The Maine boys should have quickly figured out that the War Department needed them elsewhere than Washington. The entire 1st DC Cavalry was issued Henry repeating rifles; “the peculiarity of this gun, is that it will fire sixteen shots without reloading,” chaplain Merrill recalled.
“Fifteen shots can be given with it in ten seconds,” he said. “Thus, a regiment of one thousand men, would fire fifteen thousand shots in ten seconds.” Cavalry troopers did not need such a weapon, for sure.
To Confederate cavalry leader John Mosby did Merrill attribute the quote, “…as for these [Henry] guns that they could wind up on Sunday and shoot all the week, it was useless to fight against them.”
Lowe and his comrades learned the horse soldier’s trade until April 7, when (to the surprise of no one except 700 disgruntled Maine boys) the seven companies shipped to Norfolk, Va.
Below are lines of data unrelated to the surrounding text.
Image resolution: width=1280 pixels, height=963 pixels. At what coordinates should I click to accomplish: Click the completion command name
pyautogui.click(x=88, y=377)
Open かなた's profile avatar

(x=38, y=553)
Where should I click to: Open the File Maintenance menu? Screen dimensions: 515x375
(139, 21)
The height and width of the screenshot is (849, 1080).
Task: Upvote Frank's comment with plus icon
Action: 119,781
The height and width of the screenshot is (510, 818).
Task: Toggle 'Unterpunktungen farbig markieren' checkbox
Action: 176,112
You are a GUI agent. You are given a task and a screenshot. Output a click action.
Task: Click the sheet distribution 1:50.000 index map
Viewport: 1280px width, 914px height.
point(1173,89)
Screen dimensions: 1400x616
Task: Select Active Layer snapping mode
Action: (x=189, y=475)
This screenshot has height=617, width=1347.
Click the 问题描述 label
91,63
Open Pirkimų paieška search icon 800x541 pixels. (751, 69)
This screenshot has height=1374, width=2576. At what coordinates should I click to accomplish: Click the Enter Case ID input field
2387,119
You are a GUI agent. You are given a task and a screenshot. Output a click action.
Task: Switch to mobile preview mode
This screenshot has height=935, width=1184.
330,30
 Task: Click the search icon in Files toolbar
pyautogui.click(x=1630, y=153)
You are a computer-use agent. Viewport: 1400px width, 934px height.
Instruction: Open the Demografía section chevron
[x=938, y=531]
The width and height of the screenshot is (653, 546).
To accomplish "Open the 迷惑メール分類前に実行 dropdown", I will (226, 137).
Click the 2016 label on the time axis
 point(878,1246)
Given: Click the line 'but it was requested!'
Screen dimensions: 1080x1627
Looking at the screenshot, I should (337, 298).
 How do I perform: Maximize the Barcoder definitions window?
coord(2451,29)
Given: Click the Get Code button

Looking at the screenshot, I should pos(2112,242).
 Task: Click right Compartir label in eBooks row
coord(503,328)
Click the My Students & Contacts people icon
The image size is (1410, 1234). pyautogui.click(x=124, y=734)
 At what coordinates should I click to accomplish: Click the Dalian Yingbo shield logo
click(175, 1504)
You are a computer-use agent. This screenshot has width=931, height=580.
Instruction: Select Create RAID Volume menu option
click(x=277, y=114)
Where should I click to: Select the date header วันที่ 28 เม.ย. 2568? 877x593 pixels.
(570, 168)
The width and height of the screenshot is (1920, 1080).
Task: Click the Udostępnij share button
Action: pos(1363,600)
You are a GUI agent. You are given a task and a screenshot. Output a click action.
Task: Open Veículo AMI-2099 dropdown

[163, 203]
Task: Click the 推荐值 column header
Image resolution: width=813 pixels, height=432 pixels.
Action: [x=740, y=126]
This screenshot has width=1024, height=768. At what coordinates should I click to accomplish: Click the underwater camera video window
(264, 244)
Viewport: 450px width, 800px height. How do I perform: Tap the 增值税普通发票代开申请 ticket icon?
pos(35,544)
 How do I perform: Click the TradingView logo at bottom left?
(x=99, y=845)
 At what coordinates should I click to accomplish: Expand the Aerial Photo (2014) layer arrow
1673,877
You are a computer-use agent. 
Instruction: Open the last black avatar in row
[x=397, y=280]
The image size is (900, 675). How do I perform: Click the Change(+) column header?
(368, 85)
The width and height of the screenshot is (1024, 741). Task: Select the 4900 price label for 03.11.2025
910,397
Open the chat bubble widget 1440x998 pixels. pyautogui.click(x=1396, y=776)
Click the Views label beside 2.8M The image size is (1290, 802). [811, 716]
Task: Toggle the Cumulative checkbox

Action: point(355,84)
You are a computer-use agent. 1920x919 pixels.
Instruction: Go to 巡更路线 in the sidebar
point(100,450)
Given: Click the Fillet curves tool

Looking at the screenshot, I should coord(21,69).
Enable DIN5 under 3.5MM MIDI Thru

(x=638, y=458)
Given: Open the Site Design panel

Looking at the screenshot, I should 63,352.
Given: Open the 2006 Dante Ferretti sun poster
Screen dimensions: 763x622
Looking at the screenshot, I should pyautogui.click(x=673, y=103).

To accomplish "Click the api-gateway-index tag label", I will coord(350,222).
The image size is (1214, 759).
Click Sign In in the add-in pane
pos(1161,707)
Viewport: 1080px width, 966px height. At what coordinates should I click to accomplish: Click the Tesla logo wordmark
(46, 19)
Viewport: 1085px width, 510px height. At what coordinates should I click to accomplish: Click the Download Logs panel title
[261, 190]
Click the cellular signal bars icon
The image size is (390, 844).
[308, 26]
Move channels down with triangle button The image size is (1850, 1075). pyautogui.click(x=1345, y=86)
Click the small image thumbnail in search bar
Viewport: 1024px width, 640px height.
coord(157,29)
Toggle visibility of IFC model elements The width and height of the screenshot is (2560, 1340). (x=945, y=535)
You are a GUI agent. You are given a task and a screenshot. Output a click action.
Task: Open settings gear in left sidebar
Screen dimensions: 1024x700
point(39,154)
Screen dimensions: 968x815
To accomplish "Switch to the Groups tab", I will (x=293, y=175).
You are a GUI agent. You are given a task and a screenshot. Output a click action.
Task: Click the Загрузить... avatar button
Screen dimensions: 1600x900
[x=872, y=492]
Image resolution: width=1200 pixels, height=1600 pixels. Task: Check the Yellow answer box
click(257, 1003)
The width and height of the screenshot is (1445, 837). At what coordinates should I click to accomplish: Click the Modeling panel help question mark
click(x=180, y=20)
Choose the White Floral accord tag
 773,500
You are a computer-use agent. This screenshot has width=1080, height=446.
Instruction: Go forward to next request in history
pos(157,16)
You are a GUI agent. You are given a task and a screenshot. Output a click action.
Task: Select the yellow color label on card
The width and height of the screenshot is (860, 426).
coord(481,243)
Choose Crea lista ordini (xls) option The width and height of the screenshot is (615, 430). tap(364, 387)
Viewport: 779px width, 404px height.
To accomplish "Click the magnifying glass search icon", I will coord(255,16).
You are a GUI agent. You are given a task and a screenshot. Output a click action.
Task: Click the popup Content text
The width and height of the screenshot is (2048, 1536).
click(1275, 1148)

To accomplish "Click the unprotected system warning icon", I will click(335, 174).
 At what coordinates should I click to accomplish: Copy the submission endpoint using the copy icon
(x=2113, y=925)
A day later, the men promised duty in Washington, D.C. arrived on a Virginia picket line.
So the full-strength 1st DC Cavalry went to war and fought here, there, and seemingly everywhere as Ulysses S. Grant launched his Overland Campaign that spring. Perley Lowe rode and fought with his comrades. He was wounded at Reams Station on Aug. 21, 1864.
Six days later, the War Department all but gutted the 1st DC Cavalry by merging companies D, F, G, H, I, K, and L with the fought-out and under-strength 1st Maine Cavalry Regiment. With a quill-pen scratch on an official order, Lowe transferred from an obscure regiment to a hard-fighting outfit that one Union general had claimed would charge the gates of hell if ordered to do so.
Lowe finished the war with the 1st Maine Cavalry. He fought at Dinwiddie Court House on March 31, 1865. Family tradition suggests he might have suffered another wound in this battle that initiated three days of fighting that ultimately broke Confederates lines at Petersburg.
Mustering out later that year with the 1st Maine Cav, Lowe returned to Maine. He taught school for a while, but the pay was poor.
During the war, Maine boys had discovered warmer climates and better crop-growing conditions elsewhere. Years earlier, Horace Greeley had popularized the phrase, “Go West, young man”; Perley Lowe apparently met men from the Midwest during his 18 months in uniform, and they told him about the economic opportunities abounding beyond the Ohio River.
Lowe moved to Chicago in 1867 and later partnered with William Templeton in the lumber trade. Opening an office in the Railway Exchange Building (today’s Santa Fe Building) on South Michigan Avenue, the partners prospered.
How life might have turned out for Perley Lowe had he remained in Maine remains conjectural. Thousands of Maine men decamped for points west and southwest of the Pine Tree State after the war.
These men often took their families with them. That post-war exodus, plus wartime casualties (more than 9,300 Maine men died in military service), led to stagnant population growth; Maine’s population barely budged in numbers between the censuses of 1860 and 1870.
Lowe married Elizabeth Templeton (William’s sister) and became a civic and educational booster in the Windy City. The Lowes had four daughters; as they grew up, their father served as president of the Lumberman’s Exchange, helped established Wesley Memorial Hospital and the Halstead Avenue Mission, and served as a Northwestern University trustee.
Lowe was a dedicated husband and father; he and his family often spent the holidays with William Templeton and his family, and both families summered in South Haven, Mich. The summer home remains in the family to this day.
Lowe was struck by an automobile while crossing a Chicago street in late November 1919; he died on July 29, 1924.